TEATRO. L'attore torna (oggi e domani) a Cagliari con lo spettacolo “Italiani Cìncali!”
«Questo è lo spettacolo che mi ha tirato fuori dalla gavetta e fatto diventare Mario Perrotta». L'attore leccese parla di Italiani Cìncali! , che ha scritto con Nicola Bonazzi e interpretato per parlare dell'emigrazione italiana nelle miniere del Belgio, nei panni di un postino che ha tra le mani l'epopea di uomini e donne. Concorrono a questo salto nella memoria le voci registrate di Beppe Barra, Ferdinando Bruni, Ascanio Celestini, Laura Curino ed Elio De Capitani.
Tre anni di lavoro e 150 interviste per dare vita a una messinscena che ha debuttato nel settembre del 2003. Il risultato?
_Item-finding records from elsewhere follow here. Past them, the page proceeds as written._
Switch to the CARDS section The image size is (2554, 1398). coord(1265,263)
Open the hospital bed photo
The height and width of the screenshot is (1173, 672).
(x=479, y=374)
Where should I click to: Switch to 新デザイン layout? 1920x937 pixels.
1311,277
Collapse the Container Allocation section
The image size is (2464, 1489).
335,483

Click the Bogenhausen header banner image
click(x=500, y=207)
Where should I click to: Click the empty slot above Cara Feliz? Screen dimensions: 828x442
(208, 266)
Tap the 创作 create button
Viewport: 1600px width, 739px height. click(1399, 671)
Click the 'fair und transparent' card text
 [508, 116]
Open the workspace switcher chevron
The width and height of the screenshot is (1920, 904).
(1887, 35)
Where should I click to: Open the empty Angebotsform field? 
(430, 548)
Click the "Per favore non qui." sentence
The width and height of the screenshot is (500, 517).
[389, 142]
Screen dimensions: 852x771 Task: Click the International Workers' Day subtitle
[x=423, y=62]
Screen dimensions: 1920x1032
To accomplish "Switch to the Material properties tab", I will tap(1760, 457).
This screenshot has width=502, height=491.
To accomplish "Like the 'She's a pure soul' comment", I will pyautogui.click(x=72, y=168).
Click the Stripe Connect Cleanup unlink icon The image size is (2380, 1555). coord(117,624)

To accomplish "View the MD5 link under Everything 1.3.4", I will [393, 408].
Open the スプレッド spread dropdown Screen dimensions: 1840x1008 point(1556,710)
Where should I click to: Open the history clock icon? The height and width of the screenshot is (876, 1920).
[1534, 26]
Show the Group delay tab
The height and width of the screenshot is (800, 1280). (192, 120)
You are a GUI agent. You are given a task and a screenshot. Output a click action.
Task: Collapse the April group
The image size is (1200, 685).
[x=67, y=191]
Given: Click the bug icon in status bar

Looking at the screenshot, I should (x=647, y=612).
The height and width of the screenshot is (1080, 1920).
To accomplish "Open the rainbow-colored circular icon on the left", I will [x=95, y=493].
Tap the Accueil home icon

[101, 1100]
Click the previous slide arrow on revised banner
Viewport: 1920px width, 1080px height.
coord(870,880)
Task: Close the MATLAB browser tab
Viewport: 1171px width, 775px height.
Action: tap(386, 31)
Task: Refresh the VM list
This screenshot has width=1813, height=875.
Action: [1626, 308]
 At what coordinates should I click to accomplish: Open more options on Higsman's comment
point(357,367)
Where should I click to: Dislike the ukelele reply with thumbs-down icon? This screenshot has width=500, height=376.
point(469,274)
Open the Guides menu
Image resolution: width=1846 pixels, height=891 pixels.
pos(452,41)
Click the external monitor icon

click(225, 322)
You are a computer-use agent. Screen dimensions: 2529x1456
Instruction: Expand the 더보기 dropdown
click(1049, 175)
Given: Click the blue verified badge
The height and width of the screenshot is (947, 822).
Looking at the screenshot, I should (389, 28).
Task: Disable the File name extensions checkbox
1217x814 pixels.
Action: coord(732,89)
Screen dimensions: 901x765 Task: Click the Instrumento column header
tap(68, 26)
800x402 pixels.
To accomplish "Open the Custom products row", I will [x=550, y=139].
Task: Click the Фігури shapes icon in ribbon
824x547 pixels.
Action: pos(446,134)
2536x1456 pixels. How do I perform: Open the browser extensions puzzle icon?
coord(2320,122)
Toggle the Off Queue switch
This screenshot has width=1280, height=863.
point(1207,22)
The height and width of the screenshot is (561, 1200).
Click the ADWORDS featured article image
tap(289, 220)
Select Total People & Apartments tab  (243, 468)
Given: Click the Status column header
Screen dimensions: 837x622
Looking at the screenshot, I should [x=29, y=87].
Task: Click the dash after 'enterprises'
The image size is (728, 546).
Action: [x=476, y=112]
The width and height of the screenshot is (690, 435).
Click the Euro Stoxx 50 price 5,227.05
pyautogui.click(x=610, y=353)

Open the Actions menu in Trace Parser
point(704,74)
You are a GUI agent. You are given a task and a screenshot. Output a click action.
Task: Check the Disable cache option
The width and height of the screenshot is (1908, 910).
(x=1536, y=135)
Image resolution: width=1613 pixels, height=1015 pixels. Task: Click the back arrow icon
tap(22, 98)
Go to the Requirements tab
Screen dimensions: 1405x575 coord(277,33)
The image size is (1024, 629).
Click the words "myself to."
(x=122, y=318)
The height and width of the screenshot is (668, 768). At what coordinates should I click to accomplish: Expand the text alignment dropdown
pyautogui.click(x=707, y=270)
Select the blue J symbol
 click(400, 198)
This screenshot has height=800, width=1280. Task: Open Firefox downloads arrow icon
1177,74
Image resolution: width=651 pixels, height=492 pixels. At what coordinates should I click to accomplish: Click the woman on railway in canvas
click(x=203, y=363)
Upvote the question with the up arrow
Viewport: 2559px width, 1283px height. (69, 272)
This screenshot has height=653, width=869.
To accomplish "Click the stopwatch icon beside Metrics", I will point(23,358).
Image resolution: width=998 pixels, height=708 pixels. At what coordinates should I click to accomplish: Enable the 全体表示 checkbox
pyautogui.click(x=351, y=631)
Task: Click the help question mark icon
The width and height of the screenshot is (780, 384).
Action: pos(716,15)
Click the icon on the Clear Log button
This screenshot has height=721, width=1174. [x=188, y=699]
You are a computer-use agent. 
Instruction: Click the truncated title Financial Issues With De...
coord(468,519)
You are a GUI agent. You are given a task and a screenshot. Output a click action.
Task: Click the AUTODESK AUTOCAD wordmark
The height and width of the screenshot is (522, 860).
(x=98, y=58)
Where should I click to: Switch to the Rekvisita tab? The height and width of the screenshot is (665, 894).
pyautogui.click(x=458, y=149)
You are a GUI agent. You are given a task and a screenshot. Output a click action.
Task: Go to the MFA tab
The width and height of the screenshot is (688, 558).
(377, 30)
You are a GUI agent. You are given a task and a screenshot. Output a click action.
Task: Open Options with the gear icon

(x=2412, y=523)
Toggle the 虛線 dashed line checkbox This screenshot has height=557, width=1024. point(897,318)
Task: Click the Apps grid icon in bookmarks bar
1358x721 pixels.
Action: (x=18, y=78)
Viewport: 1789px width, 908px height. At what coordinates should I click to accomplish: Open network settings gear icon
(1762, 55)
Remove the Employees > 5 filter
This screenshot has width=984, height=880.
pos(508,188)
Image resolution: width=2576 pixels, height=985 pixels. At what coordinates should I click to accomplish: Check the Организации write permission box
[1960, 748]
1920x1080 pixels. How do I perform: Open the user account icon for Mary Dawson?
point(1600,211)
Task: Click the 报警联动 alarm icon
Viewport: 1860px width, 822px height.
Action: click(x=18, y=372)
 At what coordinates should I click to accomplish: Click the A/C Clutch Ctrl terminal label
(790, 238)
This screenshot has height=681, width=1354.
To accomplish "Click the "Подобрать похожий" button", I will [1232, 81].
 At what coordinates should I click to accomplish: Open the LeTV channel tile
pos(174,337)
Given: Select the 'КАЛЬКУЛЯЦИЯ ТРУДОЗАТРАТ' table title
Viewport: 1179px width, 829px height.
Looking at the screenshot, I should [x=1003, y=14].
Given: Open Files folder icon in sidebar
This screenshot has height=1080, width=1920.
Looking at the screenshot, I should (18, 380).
Oltre 500 repliche tra Italia ed Europa e oltre 40 recensioni sulle testate nazionali, un progetto radiofonico e uno televisivo per la Rai. Grossissimo successo e tantissimi attestati di riconoscenza di gente che si ritrovava nella narrazione.
Italiani Cìncali! è stato inoltre finalista al premio Ubu nel 2004 e prima ancora ha ricevuto la targa commemorativa della Camera dei deputati per “l'alto valore civile del testo e per la straordinaria interpretazione”. Gli è stata consegnata durante una delle repliche in Salento dove un giorno riuscirà a lavorare - c'è la volontà - con il conterraneo regista cinematografico Edoardo Winspeare.
Perrotta ha portato di recente il suo Odissea al teatro Massimo di Cagliari. E ora torna in città per presentare Italiani Cìncali! oggi e domani alle 10,30 al Search del Municipio, grazie all'evento speciale che il Cedac ha organizzato per le scuole in occasione dei 150 anni dell'Unità d'Italia.
Un teatro con valore civile, quindi?
«Sono stato accostato a Paolini e Celestini e mi ha fatto piacere, ma i nostri sono tre modi diversi di fare teatro e inoltre non esiste un “teatro civile”, bensì due grandi categorie: il teatro fatto bene e quello fatto male. Essere uomo di teatro significa avere delle priorità e volerle trasmettere agli altri. Per me c'è stato il bisogno di tornare a casa che ha poi coinciso con la necessità di raccontare l'Italia».
Cioè?
«Avevo una personalissima urgenza: non volevo fare teatro civile ma raccontare il Salento degli emigrati. Un'esperienza vissuta in prima persona, a dieci anni, quando facevo la tratta ferroviaria Lecce-Milano, affidato alle famiglie in partenza per andare a trovare mio padre che lavorava in Lombardia».
Un viaggio lungo con tante storie?
«Ho vissuto questa gente, i loro sguardi svuotati che si illuminavano quando arrivavano in Puglia e vedevano le distese di mare e ulivi nel loro viaggio di ritorno a casa. Io ho potuto scegliere di andare via, altri no. Ho voluto raccontare con gli occhi di chi non aveva quella scelta».